=== EXERCISE DESCRIPTION ===
Copy out the items from the line with "You are a computer-use agent. 800x524 pixels." through the end of the items, both ends included, leaving the pictures out.

=== DATASET EXCERPTS ===

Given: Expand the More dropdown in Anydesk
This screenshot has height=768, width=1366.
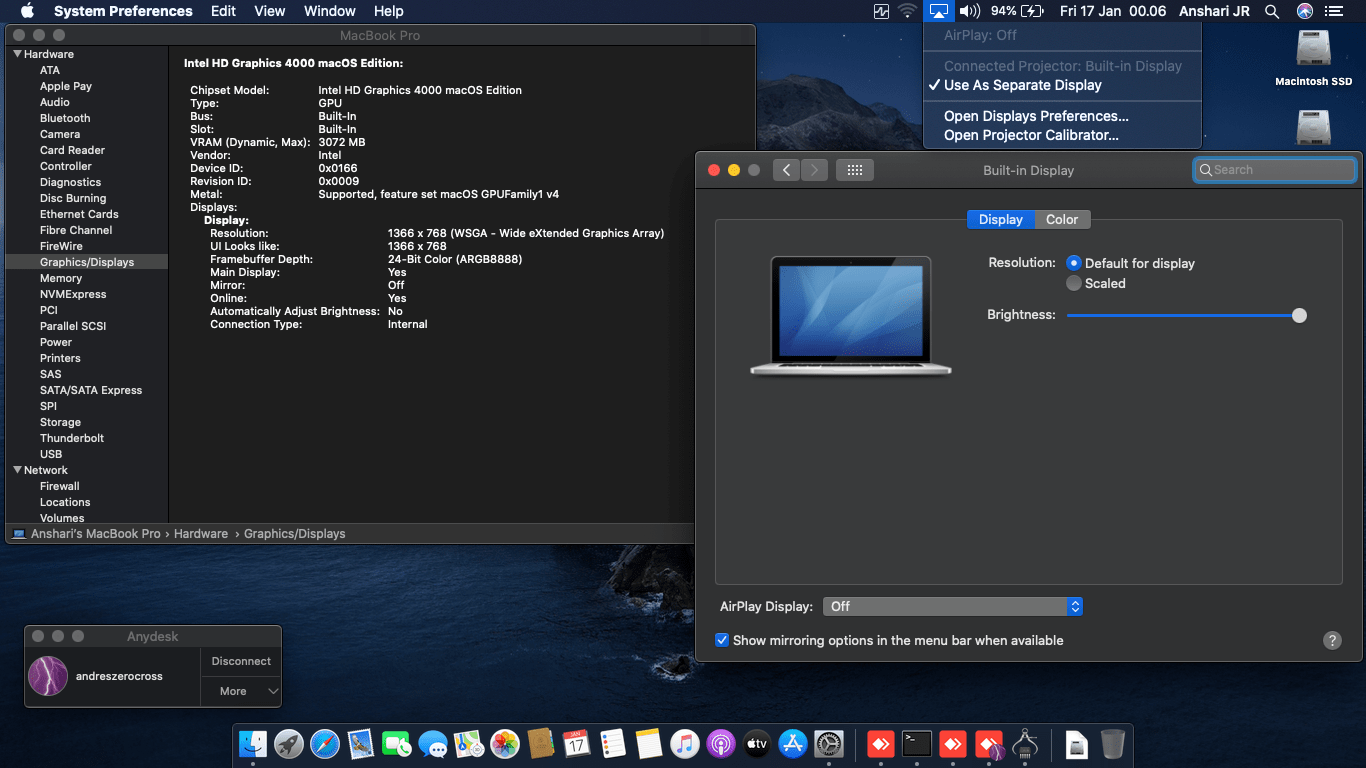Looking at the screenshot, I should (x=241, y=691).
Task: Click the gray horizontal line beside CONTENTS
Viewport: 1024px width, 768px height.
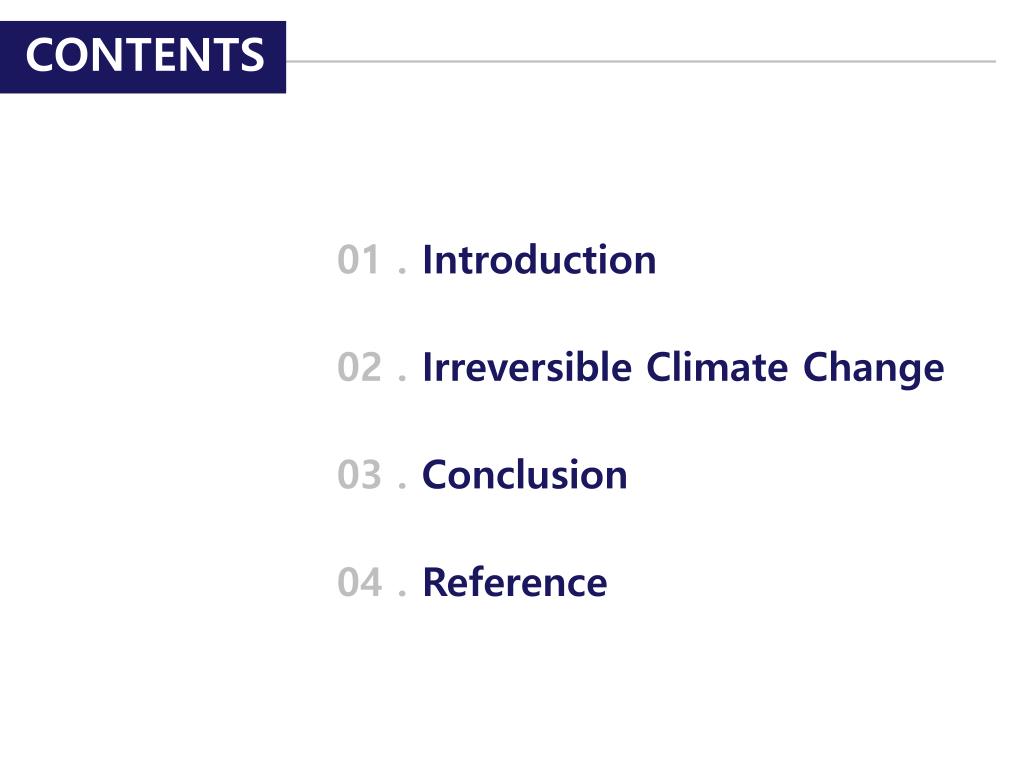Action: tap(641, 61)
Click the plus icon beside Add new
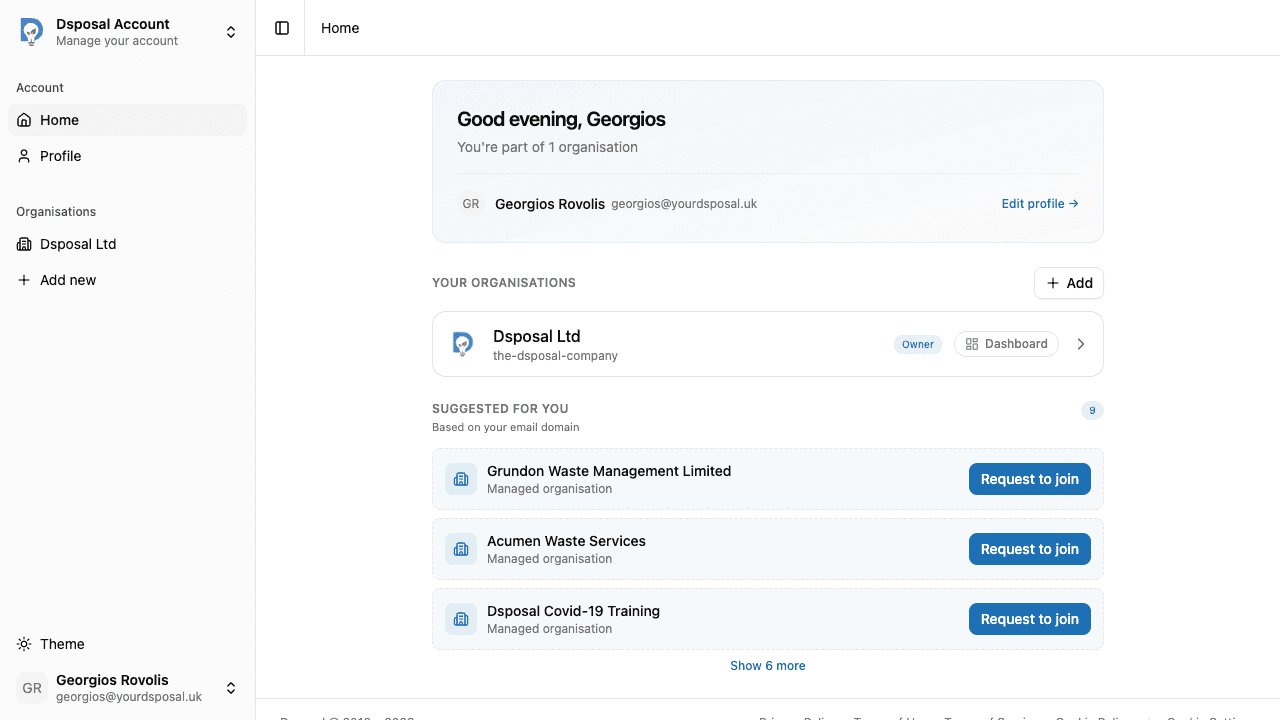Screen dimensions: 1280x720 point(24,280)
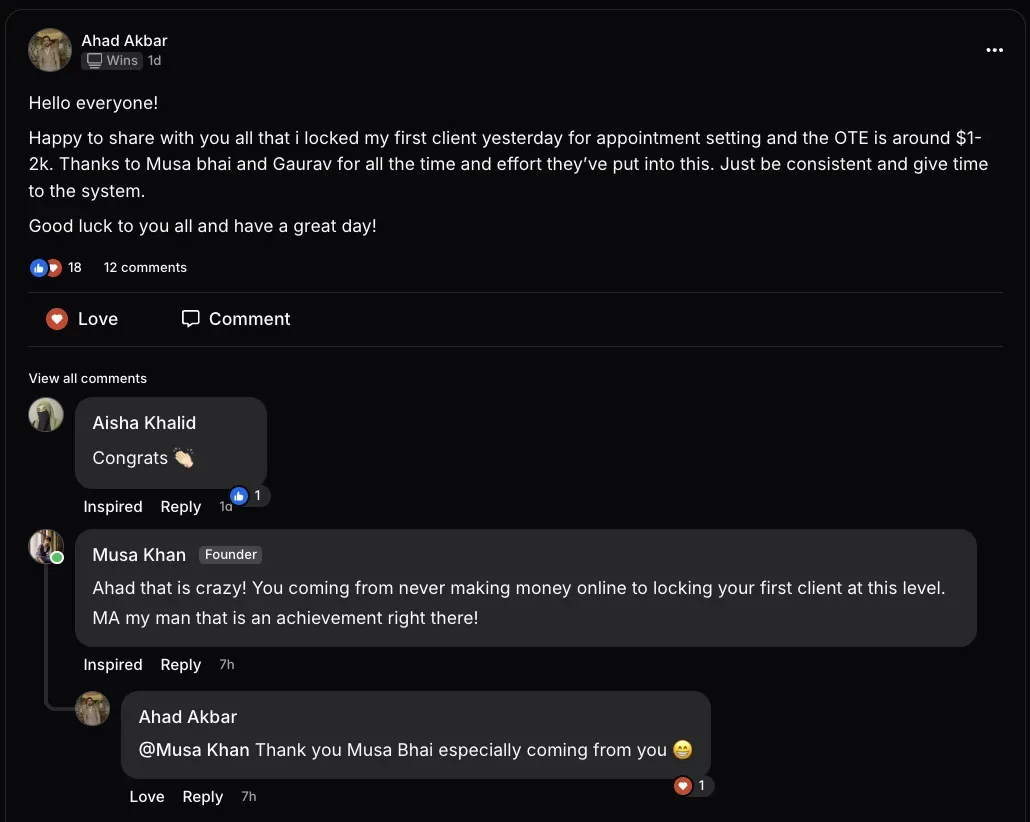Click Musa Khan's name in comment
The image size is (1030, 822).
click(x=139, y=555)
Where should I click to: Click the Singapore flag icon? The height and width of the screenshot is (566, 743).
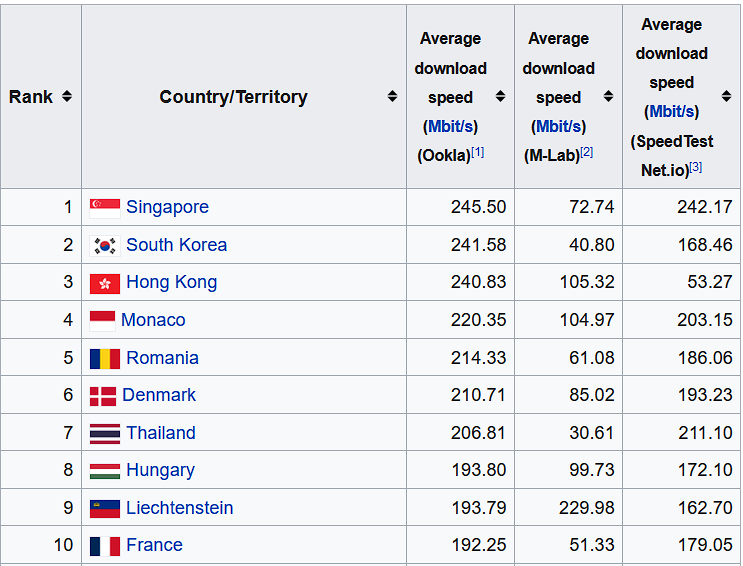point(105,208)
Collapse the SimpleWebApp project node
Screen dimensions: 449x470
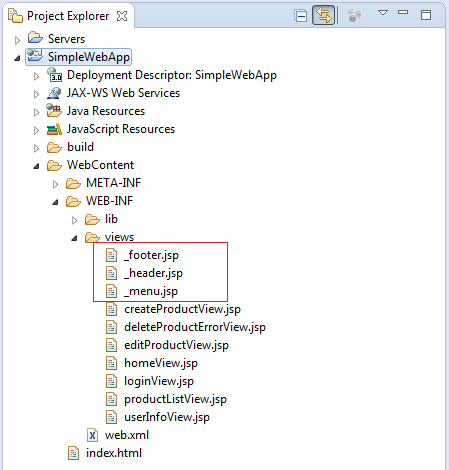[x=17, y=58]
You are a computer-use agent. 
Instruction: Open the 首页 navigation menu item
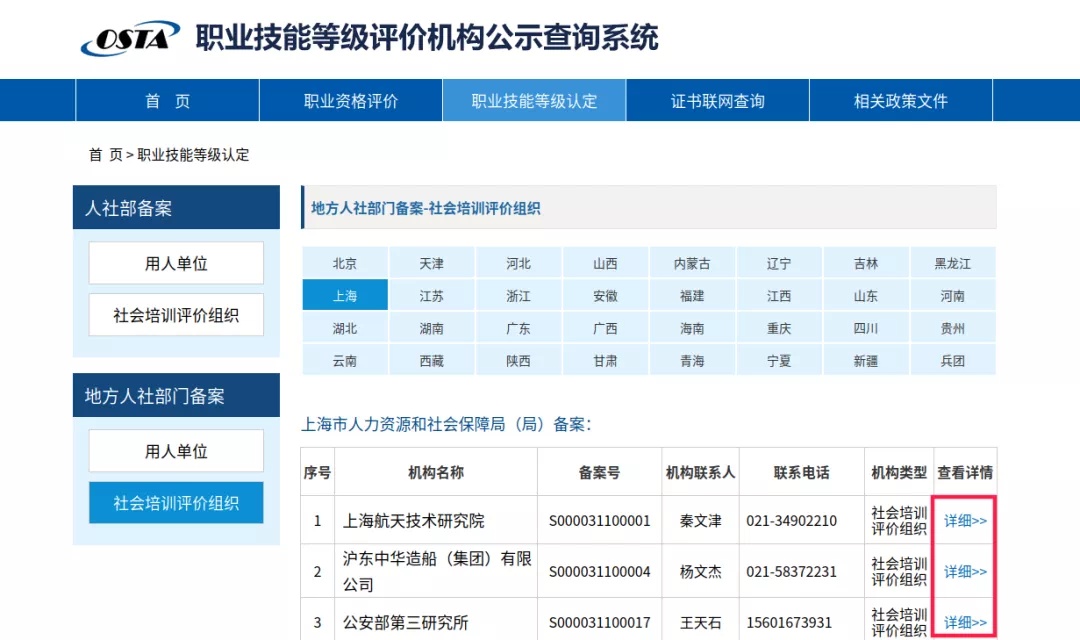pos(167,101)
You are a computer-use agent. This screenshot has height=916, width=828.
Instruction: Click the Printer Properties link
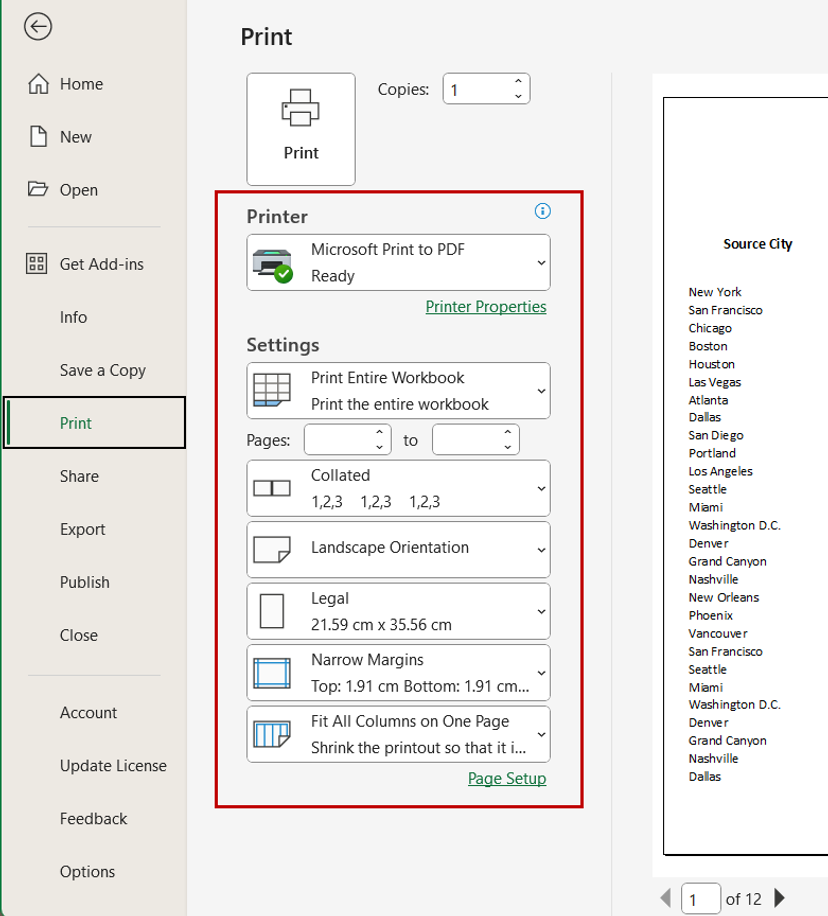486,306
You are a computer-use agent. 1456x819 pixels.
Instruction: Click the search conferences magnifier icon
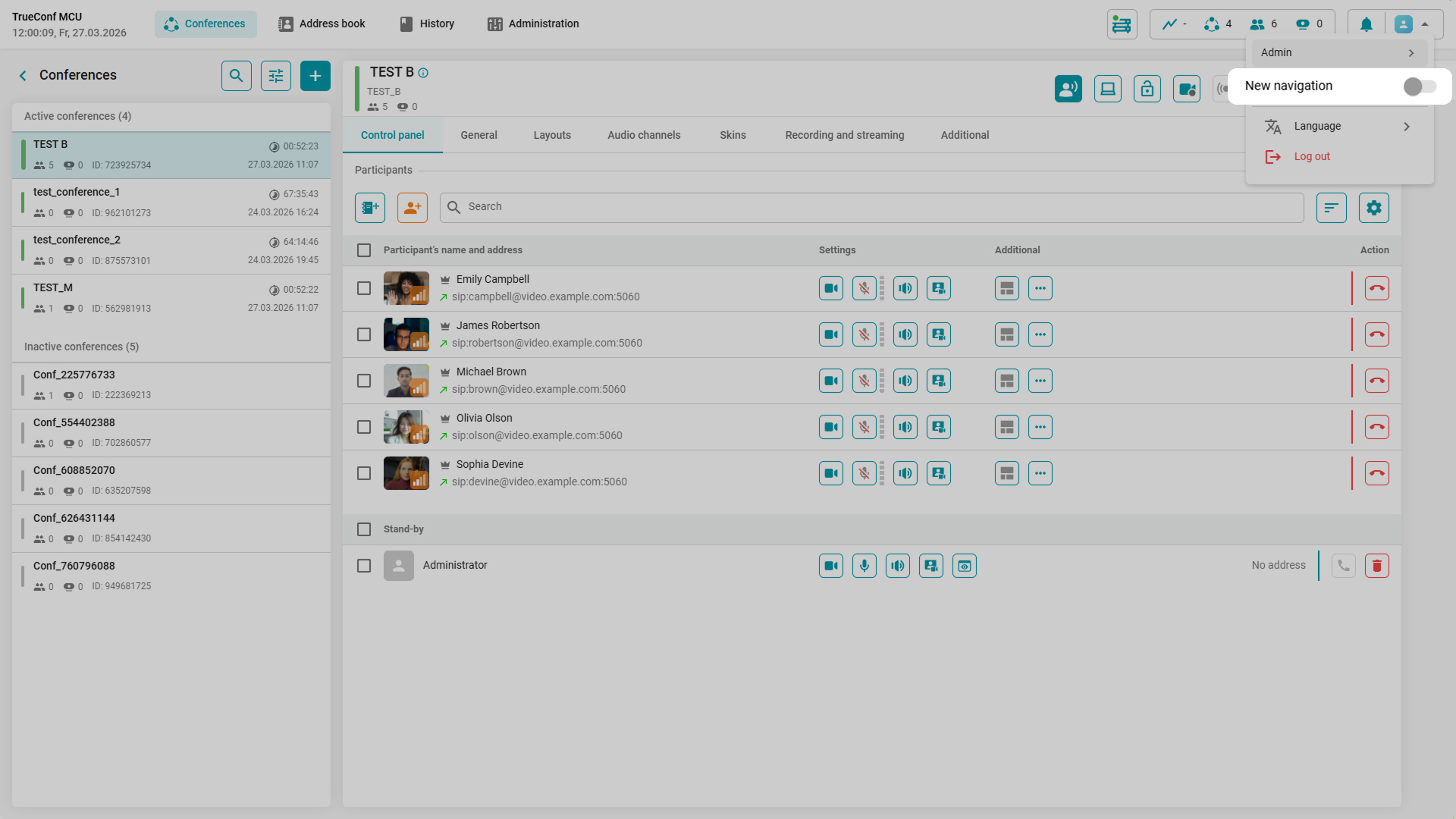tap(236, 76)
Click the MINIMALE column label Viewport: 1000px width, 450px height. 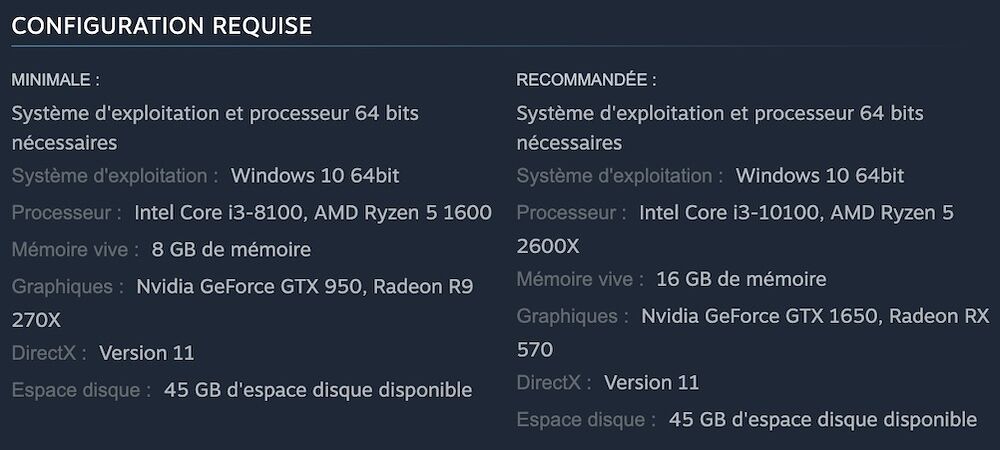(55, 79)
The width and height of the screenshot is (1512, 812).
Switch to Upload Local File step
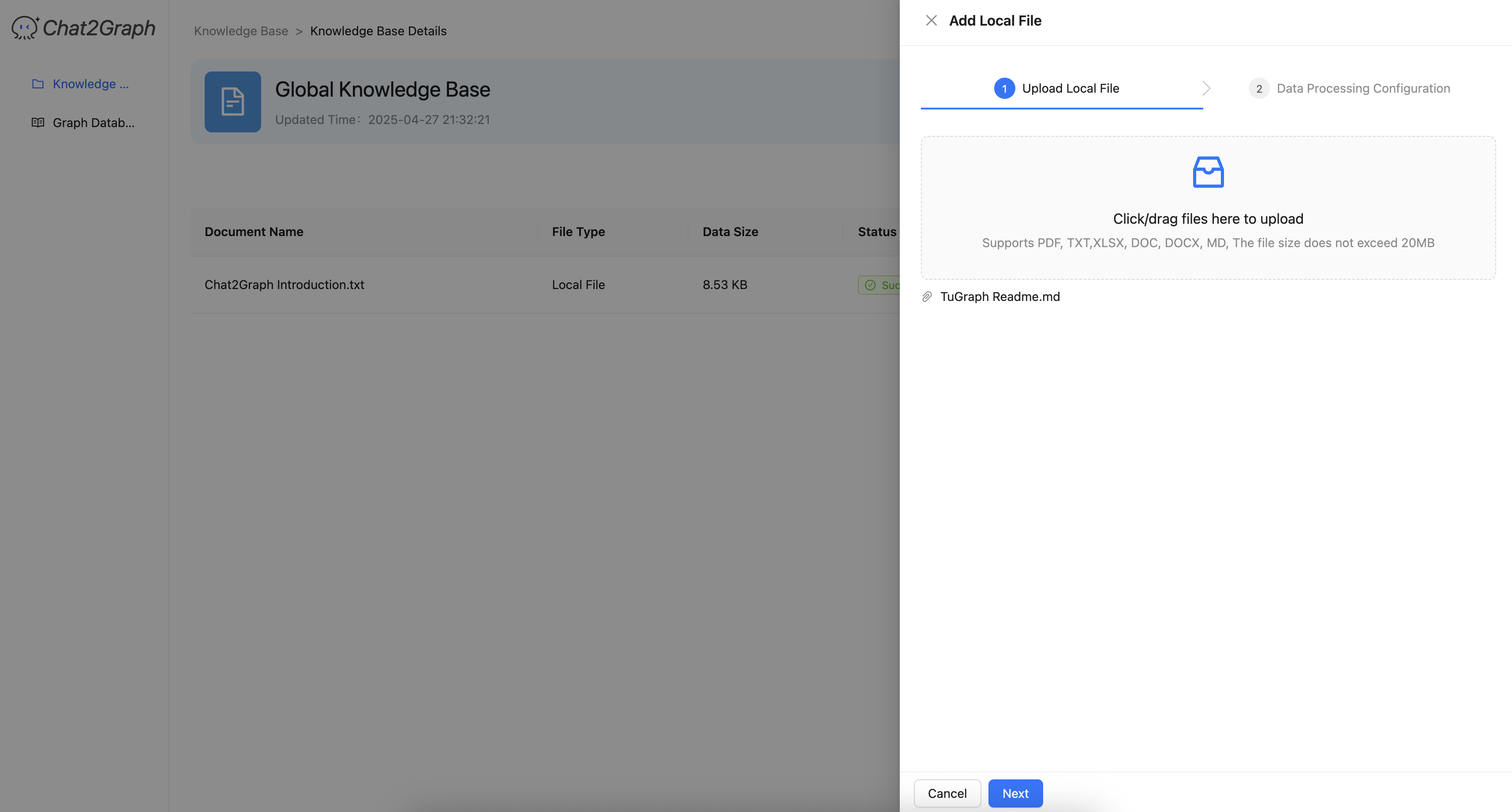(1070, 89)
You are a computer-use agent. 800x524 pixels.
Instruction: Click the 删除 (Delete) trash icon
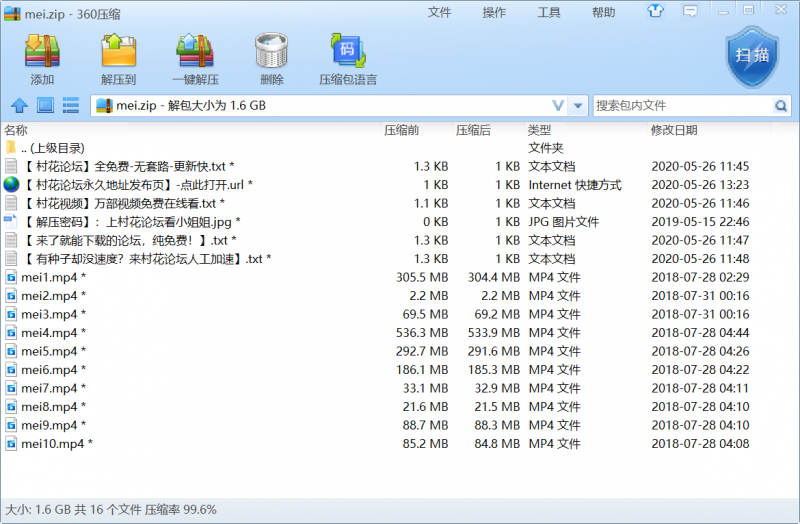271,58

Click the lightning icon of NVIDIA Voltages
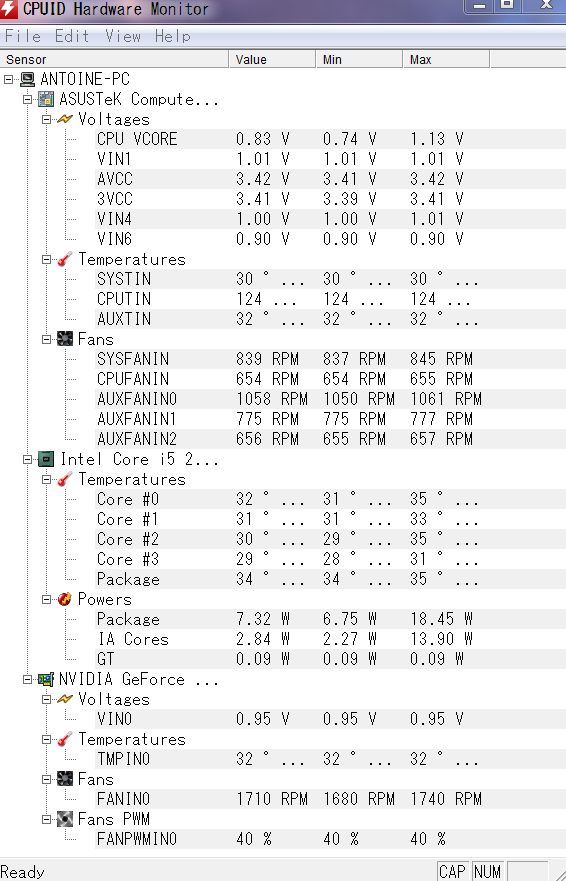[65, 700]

=== RESPONSE ===
You are a computer-use agent. 800x524 pixels.
Instruction: Click the 删除 (Delete) trash icon
271,58

Click the lightning icon of NVIDIA Voltages
[65, 700]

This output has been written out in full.